Would it be possible to let me see the mapping of your threat indexes?

GET filebeat-*-misp-*/_mapping

hilt86 · December 15, 2020, 5:22am

There aren't any mappings really {} as it inherits the mapping from filebeat-* I would think (see Filebeat Apache Module Change Index Name)

What do you mean "lists are smaller than the data sets"?

Frank_Hassanabad · December 15, 2020, 12:56pm

I was wanting to see if both destination.ip fields are of the same data type which would be ip and match my side of trying to see if/where a bug might be on this one.

What do you mean "lists are smaller than the data sets"?

In most cases the lists are smaller than the 5 minute blocks of events/data sets, so we pull in the threat intelligence in chunks and then match that against the data set rather than the other way around.

The code for this rule type isn't really complex/fancy from an engineering perspective. It just pulls in the list in chunks and then queries against the dataset.

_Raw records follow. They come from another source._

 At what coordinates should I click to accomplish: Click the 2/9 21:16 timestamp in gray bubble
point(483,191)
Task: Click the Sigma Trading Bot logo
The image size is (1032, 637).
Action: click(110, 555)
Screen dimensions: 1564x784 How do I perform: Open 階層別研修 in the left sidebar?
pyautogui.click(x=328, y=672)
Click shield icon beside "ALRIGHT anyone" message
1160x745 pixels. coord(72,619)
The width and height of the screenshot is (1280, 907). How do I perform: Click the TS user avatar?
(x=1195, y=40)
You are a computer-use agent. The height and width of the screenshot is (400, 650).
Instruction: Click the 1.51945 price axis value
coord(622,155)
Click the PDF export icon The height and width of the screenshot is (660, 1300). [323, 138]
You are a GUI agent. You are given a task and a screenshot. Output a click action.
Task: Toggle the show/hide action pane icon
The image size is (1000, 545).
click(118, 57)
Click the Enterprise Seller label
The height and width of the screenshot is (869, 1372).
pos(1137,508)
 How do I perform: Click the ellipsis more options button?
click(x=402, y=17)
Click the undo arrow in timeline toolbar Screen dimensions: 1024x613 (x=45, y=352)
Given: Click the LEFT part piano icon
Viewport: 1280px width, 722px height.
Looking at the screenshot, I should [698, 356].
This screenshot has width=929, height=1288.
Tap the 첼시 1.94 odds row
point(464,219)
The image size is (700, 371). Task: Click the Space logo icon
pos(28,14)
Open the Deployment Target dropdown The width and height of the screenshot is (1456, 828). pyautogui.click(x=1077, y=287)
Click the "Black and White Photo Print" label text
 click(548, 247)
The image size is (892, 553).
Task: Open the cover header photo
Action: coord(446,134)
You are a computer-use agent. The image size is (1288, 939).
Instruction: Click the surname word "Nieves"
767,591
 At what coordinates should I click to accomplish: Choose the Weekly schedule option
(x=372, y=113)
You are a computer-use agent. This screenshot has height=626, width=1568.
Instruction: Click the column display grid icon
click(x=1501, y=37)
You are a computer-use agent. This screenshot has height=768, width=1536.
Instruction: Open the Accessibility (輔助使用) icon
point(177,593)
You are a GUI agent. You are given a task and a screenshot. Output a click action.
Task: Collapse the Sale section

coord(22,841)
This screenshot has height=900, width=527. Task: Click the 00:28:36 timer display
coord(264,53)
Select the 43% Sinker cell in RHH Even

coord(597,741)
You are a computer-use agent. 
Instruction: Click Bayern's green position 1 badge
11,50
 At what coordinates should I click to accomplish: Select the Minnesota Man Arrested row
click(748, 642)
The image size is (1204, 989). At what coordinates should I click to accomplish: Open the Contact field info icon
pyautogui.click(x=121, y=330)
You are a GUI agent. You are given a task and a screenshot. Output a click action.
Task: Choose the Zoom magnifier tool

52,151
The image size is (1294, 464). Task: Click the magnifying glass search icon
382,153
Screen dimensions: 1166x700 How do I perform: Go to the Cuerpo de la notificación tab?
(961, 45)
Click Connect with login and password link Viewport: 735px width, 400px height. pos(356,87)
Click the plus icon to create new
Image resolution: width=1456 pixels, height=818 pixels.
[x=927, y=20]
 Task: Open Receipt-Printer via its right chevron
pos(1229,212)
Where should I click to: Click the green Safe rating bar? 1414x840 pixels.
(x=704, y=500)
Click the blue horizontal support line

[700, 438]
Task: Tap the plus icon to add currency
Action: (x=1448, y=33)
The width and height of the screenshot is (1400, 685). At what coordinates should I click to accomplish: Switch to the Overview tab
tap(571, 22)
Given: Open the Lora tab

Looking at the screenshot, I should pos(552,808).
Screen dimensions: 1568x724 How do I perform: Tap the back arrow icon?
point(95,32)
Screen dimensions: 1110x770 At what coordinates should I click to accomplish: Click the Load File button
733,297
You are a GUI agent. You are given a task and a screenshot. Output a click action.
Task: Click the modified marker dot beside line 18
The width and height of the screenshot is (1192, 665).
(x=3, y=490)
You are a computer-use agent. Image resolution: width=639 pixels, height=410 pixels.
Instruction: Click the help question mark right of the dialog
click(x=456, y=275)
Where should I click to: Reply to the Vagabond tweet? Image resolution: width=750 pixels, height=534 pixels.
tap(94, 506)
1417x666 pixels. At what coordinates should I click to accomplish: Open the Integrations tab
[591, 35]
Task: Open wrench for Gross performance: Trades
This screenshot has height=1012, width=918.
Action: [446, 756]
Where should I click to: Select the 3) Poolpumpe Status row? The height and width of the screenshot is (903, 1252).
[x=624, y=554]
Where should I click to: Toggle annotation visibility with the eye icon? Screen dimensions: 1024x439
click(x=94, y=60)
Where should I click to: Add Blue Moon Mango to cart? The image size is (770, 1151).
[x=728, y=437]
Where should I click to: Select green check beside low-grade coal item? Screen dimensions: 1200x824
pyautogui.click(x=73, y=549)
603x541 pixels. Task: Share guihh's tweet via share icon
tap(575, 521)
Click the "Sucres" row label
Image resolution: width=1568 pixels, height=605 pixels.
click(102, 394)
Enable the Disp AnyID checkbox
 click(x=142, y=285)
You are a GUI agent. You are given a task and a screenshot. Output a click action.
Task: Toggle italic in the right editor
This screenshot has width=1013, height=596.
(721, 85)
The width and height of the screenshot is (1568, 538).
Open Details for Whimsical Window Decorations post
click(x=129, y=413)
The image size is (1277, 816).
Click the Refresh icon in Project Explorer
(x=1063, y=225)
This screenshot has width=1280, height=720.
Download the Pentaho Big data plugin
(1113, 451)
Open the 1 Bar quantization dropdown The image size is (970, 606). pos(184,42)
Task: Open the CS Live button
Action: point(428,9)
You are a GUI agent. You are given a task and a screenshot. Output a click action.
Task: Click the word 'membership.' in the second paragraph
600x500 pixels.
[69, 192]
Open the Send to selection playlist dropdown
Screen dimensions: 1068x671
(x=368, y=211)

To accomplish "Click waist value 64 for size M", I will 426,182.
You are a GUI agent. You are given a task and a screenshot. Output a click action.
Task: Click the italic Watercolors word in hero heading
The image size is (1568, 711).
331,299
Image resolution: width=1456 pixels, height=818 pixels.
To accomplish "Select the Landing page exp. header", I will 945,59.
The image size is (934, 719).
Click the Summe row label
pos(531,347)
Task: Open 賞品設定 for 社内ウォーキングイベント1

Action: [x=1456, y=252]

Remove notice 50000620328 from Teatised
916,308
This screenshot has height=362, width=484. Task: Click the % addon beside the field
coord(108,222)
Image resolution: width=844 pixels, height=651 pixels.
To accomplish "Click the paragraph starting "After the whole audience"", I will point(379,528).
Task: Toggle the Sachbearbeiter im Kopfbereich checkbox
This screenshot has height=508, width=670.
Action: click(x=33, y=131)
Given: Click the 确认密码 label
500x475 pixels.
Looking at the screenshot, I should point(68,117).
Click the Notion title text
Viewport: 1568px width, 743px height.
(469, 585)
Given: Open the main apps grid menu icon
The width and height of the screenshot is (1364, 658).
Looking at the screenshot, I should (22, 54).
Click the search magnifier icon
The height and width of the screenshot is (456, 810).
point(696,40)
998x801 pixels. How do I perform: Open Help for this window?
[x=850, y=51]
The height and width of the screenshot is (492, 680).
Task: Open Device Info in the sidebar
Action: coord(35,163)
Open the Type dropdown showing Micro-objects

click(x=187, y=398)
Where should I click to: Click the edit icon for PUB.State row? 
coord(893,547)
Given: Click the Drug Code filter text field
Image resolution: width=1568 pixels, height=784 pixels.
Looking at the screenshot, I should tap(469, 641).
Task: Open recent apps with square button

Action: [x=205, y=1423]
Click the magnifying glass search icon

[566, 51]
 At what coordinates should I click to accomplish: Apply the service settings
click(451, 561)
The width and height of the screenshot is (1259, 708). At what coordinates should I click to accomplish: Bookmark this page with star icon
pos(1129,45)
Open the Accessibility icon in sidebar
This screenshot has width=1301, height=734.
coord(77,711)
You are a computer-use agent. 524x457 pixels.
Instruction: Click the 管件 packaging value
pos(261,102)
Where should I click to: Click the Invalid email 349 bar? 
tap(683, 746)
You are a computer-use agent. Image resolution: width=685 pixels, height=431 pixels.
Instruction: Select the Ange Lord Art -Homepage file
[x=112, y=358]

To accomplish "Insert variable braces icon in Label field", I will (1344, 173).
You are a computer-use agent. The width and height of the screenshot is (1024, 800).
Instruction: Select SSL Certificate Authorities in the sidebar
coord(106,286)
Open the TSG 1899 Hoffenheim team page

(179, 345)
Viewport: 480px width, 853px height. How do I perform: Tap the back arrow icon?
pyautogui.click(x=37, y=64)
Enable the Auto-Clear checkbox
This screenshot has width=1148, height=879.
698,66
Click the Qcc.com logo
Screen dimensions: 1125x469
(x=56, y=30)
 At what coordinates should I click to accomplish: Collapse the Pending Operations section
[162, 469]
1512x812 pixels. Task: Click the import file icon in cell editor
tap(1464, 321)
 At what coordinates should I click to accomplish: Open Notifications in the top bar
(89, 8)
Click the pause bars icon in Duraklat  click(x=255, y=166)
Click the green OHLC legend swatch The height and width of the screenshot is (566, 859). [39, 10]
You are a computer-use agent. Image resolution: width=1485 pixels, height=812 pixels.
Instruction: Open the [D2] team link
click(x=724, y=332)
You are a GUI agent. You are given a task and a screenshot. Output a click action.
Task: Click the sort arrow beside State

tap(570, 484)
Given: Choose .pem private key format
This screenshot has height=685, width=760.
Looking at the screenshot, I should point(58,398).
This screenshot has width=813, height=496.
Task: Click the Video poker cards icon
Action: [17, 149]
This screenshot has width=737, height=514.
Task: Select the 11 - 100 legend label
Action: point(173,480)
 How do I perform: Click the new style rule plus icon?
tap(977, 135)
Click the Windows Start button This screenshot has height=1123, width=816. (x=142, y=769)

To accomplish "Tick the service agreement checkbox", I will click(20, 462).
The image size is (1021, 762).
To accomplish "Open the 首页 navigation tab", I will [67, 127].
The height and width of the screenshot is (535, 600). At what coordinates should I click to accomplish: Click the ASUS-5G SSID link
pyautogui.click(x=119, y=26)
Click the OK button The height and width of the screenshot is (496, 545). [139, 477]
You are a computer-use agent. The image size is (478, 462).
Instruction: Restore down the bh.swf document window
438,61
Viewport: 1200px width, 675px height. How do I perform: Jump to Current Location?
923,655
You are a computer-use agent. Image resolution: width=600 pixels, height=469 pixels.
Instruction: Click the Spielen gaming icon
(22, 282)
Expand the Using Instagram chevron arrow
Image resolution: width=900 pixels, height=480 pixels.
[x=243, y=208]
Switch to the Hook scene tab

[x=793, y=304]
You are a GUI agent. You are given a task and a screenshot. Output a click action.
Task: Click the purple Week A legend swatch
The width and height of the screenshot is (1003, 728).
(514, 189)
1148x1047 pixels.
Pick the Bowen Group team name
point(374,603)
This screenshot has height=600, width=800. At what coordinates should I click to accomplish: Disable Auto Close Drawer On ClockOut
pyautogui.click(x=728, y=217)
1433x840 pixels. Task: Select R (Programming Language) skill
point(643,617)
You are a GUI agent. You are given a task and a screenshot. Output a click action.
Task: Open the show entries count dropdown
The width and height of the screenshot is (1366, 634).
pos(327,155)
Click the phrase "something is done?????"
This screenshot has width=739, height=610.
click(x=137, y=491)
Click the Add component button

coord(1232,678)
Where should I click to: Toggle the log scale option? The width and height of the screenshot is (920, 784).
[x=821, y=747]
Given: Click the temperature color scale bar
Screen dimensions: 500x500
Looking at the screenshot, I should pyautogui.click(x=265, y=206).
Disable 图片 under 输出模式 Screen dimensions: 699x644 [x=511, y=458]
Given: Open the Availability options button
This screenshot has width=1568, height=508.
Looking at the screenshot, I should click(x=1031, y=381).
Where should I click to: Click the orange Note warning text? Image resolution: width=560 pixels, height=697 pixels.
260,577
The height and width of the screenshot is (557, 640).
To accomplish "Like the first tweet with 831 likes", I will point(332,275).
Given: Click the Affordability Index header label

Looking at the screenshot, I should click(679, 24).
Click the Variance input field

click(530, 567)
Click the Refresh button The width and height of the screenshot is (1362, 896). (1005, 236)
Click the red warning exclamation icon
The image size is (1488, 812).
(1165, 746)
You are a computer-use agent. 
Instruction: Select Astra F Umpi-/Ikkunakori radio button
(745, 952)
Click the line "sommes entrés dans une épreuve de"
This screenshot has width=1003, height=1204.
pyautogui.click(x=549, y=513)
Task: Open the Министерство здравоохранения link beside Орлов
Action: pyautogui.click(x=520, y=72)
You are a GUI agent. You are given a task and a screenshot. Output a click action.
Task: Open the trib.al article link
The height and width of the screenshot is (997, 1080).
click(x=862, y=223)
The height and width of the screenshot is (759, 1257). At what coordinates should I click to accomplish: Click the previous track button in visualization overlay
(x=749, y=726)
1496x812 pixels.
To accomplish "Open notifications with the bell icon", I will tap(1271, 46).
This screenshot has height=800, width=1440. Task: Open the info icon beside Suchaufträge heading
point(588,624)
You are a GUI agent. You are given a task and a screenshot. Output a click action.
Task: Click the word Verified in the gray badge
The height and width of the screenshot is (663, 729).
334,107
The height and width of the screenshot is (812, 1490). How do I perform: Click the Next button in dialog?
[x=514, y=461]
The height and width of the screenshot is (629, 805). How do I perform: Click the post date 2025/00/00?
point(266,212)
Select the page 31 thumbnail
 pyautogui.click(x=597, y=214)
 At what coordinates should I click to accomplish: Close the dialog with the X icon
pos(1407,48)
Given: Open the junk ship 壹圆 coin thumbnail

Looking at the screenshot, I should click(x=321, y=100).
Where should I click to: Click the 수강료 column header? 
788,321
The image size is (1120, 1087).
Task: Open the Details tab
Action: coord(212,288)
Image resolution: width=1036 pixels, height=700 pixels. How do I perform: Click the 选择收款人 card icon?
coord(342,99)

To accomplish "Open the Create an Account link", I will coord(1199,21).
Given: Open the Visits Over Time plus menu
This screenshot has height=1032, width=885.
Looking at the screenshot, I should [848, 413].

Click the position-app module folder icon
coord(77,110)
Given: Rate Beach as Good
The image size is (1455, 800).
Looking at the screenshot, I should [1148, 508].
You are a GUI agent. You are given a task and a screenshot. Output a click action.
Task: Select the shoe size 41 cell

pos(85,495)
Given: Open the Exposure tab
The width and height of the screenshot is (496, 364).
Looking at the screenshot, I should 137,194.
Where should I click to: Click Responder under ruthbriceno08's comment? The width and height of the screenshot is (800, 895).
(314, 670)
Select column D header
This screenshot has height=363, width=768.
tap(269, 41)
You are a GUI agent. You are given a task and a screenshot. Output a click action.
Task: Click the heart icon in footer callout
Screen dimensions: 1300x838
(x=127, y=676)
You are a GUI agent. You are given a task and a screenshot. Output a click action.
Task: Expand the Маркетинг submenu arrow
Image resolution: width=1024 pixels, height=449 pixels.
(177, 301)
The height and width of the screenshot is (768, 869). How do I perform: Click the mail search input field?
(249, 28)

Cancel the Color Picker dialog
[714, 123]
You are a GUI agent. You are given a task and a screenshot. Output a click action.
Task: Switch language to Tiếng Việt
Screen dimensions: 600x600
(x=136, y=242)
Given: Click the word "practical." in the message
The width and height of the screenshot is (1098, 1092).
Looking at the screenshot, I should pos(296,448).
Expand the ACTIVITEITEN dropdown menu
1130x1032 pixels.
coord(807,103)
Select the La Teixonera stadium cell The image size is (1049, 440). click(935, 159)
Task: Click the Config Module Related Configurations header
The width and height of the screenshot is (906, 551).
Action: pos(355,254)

This is the first time though I have heard of a false positive occurring which could indicate a "one off bug" we might have or possibly a mapping difference where somewhere there is a CIDR that is causing a match with a ip_range.

Have you seen this false positive just once or is it a reoccurring reproducible false positive that is happening?

hilt86 · January 4, 2021, 2:10am

Let me check - I turned it off after it triggered a dozen times.